課題 1
水砕スラグ製造設備を説明した本文で、実施形態の固液分離装置13に使われている装置は何ですか。
課題 2
水砕スラグ製造設備を説明した本文を、最後の文のあとから書き継いでください。

図1に示されていることから理解されるように、実施形態の水砕スラグ製造設備1は、高炉から排出される溶融スラグを水砕スラグとなるように処理するものである。
【0022】
図1に示す例では、水砕スラグを含むスラリーを撹拌槽12で一時保管しているが、撹拌槽12では、内部で撹拌しつつ、スラリーの気液分離を行う。これにより、撹拌槽12から圧送する際に用いられる水砕ポンプ14で空気が噛み込むことを抑制できる。
【0023】
この例では、溶融スラグに冷却水を噴射することで溶融スラグを水砕スラグにすることが可能な水砕スラグ化装置11により、撹拌槽12の内部に加圧された冷却水を噴射するようにしている。撹拌槽12の内部に投入された溶融スラグが撹拌槽12にためられたスラリーの液面より上方で冷却水に接することにより、多くの溶融スラグは急冷化され水砕スラグへと変質し、ガラス化率が高く潜在水硬性を有するようになる。
【0024】
なお、水砕スラグ化装置11による溶融スラグの冷却は、必ずしも撹拌槽12で行われなくても良く、撹拌槽12より上流側で行っても良い。
【0025】
特定のタイミングで撹拌槽12の下部から引き抜かれるスラリーは水砕ポンプ14により固液分離装置13に送られる。実施形態における固液分離装置13は、インバフィルタであるが、他のフィルタにするなど、スラリーの固液分離ができる装置であればよい。
【0026】
固液分離装置13でスラリーから固体として取り除かれた水砕スラグは、コンベヤなどを用いて製品槽15と呼ばれる容器に搬送され、貯留される。
【0027】
固液分離装置13でスラリーから水砕スラグが取り除かれた液体は、冷却塔などを用いて温度が下げられた後、給水ポンプ16などを用いて撹拌槽12に戻され、冷却水として再び利用される。

資料抜粋
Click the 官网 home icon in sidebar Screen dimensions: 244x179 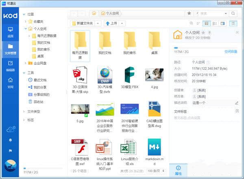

解答 1
インバフィルタです。

解答 2
【0028】
このような水砕スラグ製造設備1において、撹拌槽12の内部で貯留されているスラリーの温度は、溶融スラグの持つ熱と冷却水の持つ熱による影響が大きい。例えば、溶融スラグの持つ熱量が大きいと、冷却水で十分に温度を低下することができず、徐々にスラリーの温度が高くなってくることが考えられる。このような状況が継続すれば、水砕スラグ製造設備1の運転に支障が出る。また、スラリーの温度が高くなるということは、高温の水砕スラグ若しくは溶融スラグがスラリーの液面に到達する可能性が高まるということもいえるため、水蒸気爆発の発生の可能性が高まっているともいえる。
【0029】
つまり、水砕スラグ製造設備1の撹拌槽12の周りでの不具合を抑制するには、熱バランスを管理するのが有効である。熱バランスを管理し、適切な運転となるように適宜修正を行えば、水砕スラグ製造設備1に生じる不具合を抑制することができる。特に溶融スラグと冷却水の熱バランスと捉えて管理することで、溶融スラグが持ち込む熱量が多い場合には、冷却水の量を多くし、溶融スラグが持ち込む熱量が少ない場合には、冷却水の量を低減させるようにするのが好ましい。このようにすれば、運転管理上のコストを抑制しつつ、不具合の発生も抑制することができる。
【0030】
このようにするためにも、スラリーの液温の異常な上昇がみられた場合に、溶融スラグの単位重量当たりの冷却水の噴射量を増加させるようにするのが好ましい。また、溶融スラグの排出量と想定されている値と、冷却水の量の比である管理水比値を設定して冷却水の量を自動制御するのであれば、スラリーの液温の異常な上昇がみられた場合に、管理水比値を変更して、溶融スラグの単位重量当たりの冷却水の噴射量を増加させるようにするのが好ましい。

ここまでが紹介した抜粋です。